Pour le porte-parole des commerçant du forum des marchés d’Abidjan, la CICG viole l’avenant signé avec l’Association des commerçants du grand marché d’Adjamé (ACOPROMA) en 2003. Il a adopté la solution transactionnelle de voir les commerçants payer à la SICG une certaine somme d’argent complémentaire en contrepartie de la cession définitive par elle à leur profit de son droit de jouissance concédé par le bailleur et qui fut entériné par la signature d’un avenant entre la SICG et la Commune d’Adjamé en 2003.

Cet avenant précisait que la SICG cédait définitivement ses droits aux commerçants représentés par l’ACOPROMA. Cette décision a été prise en vue du règlement du litige né dès 2001.

La somme globale complémentaire à payer fut arrêtée d’accord partie à 2 274 000 000 FCFA a informé Me Abdoul précisant que  Les commerçants, par l’action de l’ACOPROMA, se sont exécutés quoiqu’il reste encore à ce jour un reliquat à percevoir par la SICG sur certains commerçants défaillants. Il s’étonne donc des exécutions dont ils sont l’objet.

Prévue pour lundi et mardi, ces 48 heures d’arrêt de travail au forum des marchés d’Adjamé visent, selon Me Abdoul Kaboré, à dénoncer entre autres agissements de la SICG à l’endroit des commerçant du forum,  des expulsions des commerçants de leurs fonds de commerce des expulsions, les bris des portes sans autorisation judiciaire d’ouverture, le bris des installations et aménagements constituant une destruction de biens d’autrui, le harcèlement des commerçants par des « loubards » recrutés à cet effet à longueur de journée afin d’assoir la psychose d’une expulsion imminente, la  tentative d’escroquerie de la SICG au détriment des contribuables en prétendant se faire dédommager en raison des impayés accumulés dans son opération, la  spoliation d’usagers ayant payé totalement ou partiellement mais privés de places au marché depuis sa mise en service.

Selon la FENACCI, toutes les tentatives de dialogues avec Saidi Mohamed Jamal  n’ont pu aboutir. Ils en appellent donc au Gouvernement pour voir un règlement de ce litige afin de ne pas paralyser le marché d’Adjamé, épicentre du commerce en Côte d’Ivoire.

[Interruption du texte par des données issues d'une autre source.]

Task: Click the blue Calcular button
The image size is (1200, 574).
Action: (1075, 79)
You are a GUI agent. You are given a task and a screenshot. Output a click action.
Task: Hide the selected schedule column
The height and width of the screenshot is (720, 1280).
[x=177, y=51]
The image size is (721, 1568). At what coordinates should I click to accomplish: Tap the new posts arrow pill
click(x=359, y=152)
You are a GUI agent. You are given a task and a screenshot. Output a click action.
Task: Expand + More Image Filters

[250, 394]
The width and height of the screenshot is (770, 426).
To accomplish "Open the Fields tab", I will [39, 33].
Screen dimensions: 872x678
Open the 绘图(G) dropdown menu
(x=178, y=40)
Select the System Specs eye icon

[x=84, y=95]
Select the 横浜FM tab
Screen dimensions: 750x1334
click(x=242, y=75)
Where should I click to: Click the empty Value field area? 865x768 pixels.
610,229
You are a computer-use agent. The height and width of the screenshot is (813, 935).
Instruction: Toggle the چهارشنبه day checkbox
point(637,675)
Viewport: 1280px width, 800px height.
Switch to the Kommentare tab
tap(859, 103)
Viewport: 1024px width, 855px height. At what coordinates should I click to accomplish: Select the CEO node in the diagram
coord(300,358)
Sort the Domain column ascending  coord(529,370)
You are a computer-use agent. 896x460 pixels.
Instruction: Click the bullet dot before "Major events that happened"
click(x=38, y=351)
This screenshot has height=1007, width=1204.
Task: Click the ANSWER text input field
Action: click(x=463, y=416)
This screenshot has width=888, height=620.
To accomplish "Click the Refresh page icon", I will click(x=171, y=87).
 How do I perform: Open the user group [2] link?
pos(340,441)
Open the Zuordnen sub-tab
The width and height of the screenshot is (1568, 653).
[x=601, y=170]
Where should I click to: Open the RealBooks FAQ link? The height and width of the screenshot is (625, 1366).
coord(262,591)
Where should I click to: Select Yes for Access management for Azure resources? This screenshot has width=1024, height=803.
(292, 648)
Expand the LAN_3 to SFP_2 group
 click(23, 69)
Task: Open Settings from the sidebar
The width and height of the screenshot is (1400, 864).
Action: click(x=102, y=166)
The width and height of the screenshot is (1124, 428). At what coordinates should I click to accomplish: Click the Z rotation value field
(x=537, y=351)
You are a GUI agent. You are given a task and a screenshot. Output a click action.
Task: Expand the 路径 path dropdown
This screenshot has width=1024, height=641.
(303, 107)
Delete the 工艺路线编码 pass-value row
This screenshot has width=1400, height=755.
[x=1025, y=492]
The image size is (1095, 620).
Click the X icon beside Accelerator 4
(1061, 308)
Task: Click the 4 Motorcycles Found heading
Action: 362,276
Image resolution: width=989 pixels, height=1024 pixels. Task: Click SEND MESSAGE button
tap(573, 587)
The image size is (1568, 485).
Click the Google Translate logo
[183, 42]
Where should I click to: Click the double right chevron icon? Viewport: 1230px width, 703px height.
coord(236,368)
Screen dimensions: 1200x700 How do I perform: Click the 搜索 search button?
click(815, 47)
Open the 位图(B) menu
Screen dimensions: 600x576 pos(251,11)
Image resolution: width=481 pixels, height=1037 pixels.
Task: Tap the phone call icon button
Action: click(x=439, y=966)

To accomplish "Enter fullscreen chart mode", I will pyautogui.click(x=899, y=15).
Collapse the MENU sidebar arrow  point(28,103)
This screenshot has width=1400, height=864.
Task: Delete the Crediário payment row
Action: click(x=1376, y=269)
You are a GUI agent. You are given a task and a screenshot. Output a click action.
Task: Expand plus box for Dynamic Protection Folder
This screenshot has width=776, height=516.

Si rien n’est fait après les deux jours de grève, la FENACCI, soutenue à cette conférences de presse par plusieurs autres organisation de commerçants, entend étendre sa grève sur toute l’étendue du territoire, a averti Me Abdoul Kaboré.

Joint au téléphone par l’AIP, Saidi Mohamed Jamal a refusé de donner sa version des faits.

Le ministère du Commerce, de l’Artisanat et de la Promotion des PME a proposé son arbitrage en vue du règlement du litige, a-t-on appris.